* Begin EXCERPT *

So, sometimes, when you have the feeling that something is different from the normal, your feeling may be right.  And the difference may be something you never ever considered before.

This morning, I was soldering away, listening to a Tangerine Dream concert (great soldering music, BTW; easy to concentrate to), and there was a pulsing sound in one of the synths.  It was sort of like tremolo, but not really.  I tried to concentrate hard and dissect why it sounded ever so slightly different from tremolo, and I realized that it was not the result of an LFO modulating the volume directly.  Rather, it was an envelope generator -presumably attack/release type - being repetitively triggered.  There was a consistent pattern and level to the pulsing sound, but what was very different was that each pulse had a perceptible decay.  More importantly, there was a small brief space between the decay and the onset of the next pulse.  In other words, it wasn't the sound of one continuous event being amplitude-modulated.  It was the sound of many "events" following each other.  And it was the spacing that did it.

There are plenty of devices and ways of achieving "nonstandard" modulation waveforms (i.e., something other than simple square and triangle).  Our own Tom Wiltshire (AKA electricdruid) makes a number of such devices using PICs, and they're excellent and elegant solutions.  Where these differ from what I heard and described, however, is that an LFO, no matter how exquisite, begins the next cycle as soon as the previous one is complete.  So, let us say that a digital pattern generator of some type, using a wavetable, was able to perfectly mimic the envelope/transient applied to the synth sound I was listening to, the attack of note N+1 would begin one clock cycle after the decay of note N had ended.  The spacing between successive notes could certainly be altered by the speed of such an LFO.  But the attack and decay times would always be yoked to the rate.  That is, one could not separate the space between notes/events, from the "feel" of each note, created by its envelope.

In analog modular synthesis, this is comparatively easy to do.  You feel the VCO (or other signal source) to a VCA, and you control the VCA with an envelope/transient generator that is triggered by an LFO pulse.  Easy peasy, right?  And cumbersome.  If you're Radiohead, I suppose you can do it, but we'll leave that universe alone.  In our universe, it would likely need to be something small and digital, that could permit dialing up an "event-onset rate" separate from the other individual event parameters.

I've been waiting for a relatively simple Arduino project to get into, and I think this is it.  I realize there is a separate sub-forum for digital stuff and may move there.  But for now, I view it as a challenge in modulation, so I started the topic here.

Comments?

GibsonGM

I'm interested, Mark. I'd like to find some things I can work that little bugger into.  For a long time, all I've really used it for is cycling the fan near my wood stove at night, with a relay! 
  • SUPPORTER
MXR Dist +, TS9/808, Easyvibe, Big Muff Pi, Blues Breaker, Guv'nor.  MOSFace, MOS Boost,  BJT boosts - LPB-2, buffers, Phuncgnosis, FF, Orange Sunshine & others, Bazz Fuss, Tonemender, Little Gem, Orange Squeezer, Ruby Tuby, filters, octaves, trems...

* End EXCERPT *

_OBJECTIVE 1_:
Answer these about the forum thread on pulsing synth modulation:
(a) What music was the writer listening to while soldering?
(b) What does the writer say Tom Wiltshire uses to build his modulation devices?
(c) What kind of project does the writer say they have been waiting for?
_OBJECTIVE 2_:
Pick up the forum thread on pulsing synth modulation after its last line, writing the next reply in the same conversational tone.

* Begin MATERIAL *

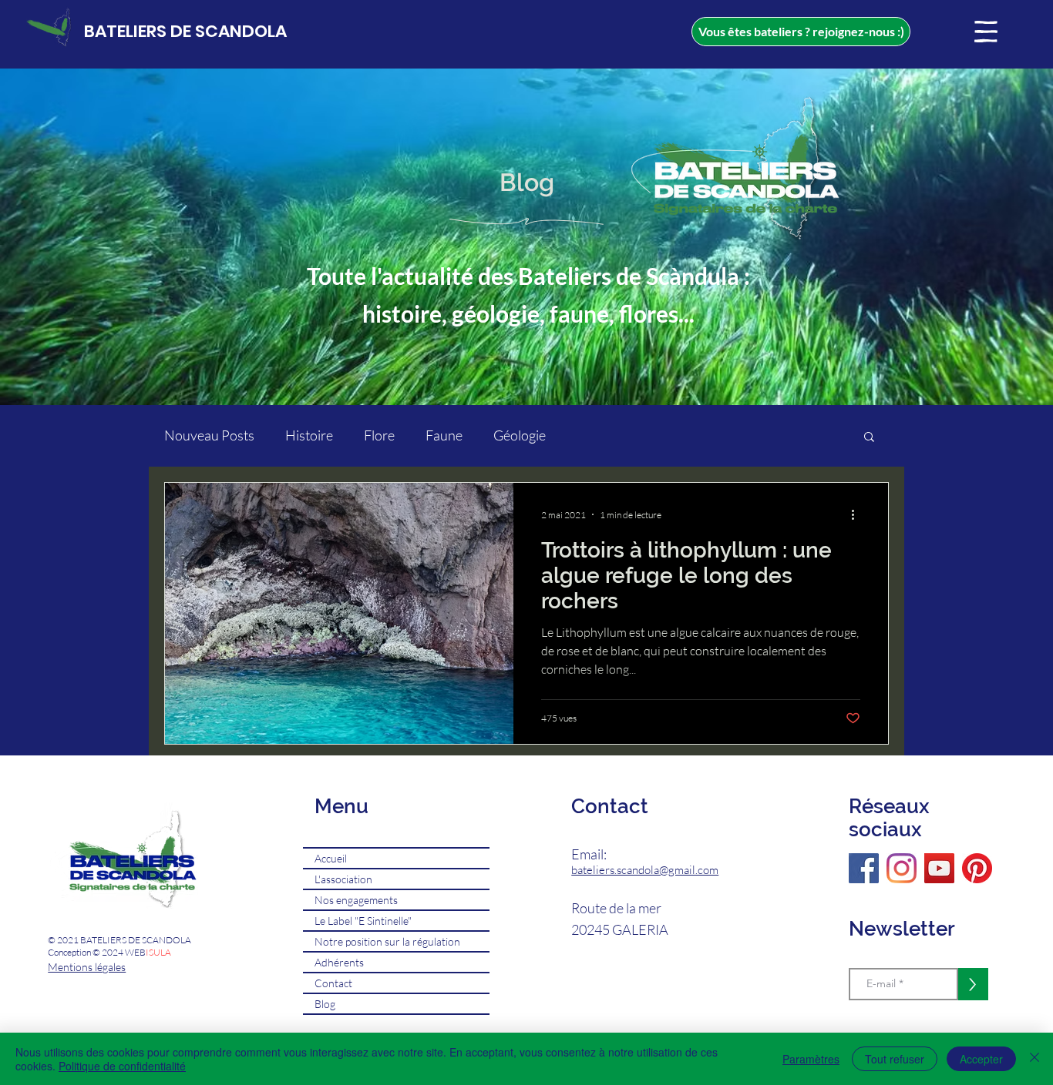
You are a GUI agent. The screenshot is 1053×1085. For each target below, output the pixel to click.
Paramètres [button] (810, 1059)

* End MATERIAL *

_EXPECTED ANSWER 1_:
(a) A Tangerine Dream concert.
(b) PICs.
(c) A relatively simple Arduino project.

_EXPECTED ANSWER 2_:
diffeq

I'm interested as well, as I haven't had the chance to tackle MCUs yet.

Some synths have a re-triggerable ADSR, where the envelope just cycles endlessly. I had a chance to play with such some time ago and as you mentioned, the biggest problem with it was that changing envelope shape also changed the modulation speed. For instance, shortening attack would speed it up greatly, making usable tremolo-like effect range of ADSR parameters very narrow.
Your approach solves it completely, as triggering signal is completely independent from the envelope generation. And since it's done in software, adding features like pulse triplets, tap tempo and external control will be easier than in any analog solutions.  :icon_biggrin:
While tweaking ADSR modulation on a synth, I wished there was a more modern way of envelope generation. Perhaps a graphical display with touch input that allows "drawing" of the envelope and applying functions like randomising, smoothing, exponentiating, re-trigger points and so on. In short, adding more programmability and precision. After, that is what digital excels in.

ElectricDruid

I think you should definitely have a go at this, Mark. You're full of ideas for interesting modulation sources, and producing them digitally will let you experiment with stuff that (as you said) would be cumbersome to do in analog and take up half a rack of modular synth.

BTW, glad to help in any way if required. I don't know Arduino specifically, but digital mod sources are definitely something I've learned about.

antonis

"I'm getting older while being taught all the time" Solon the Athenian..
"I don't mind  being taught all the time but I do mind a lot getting old" Antonis the Thessalonian..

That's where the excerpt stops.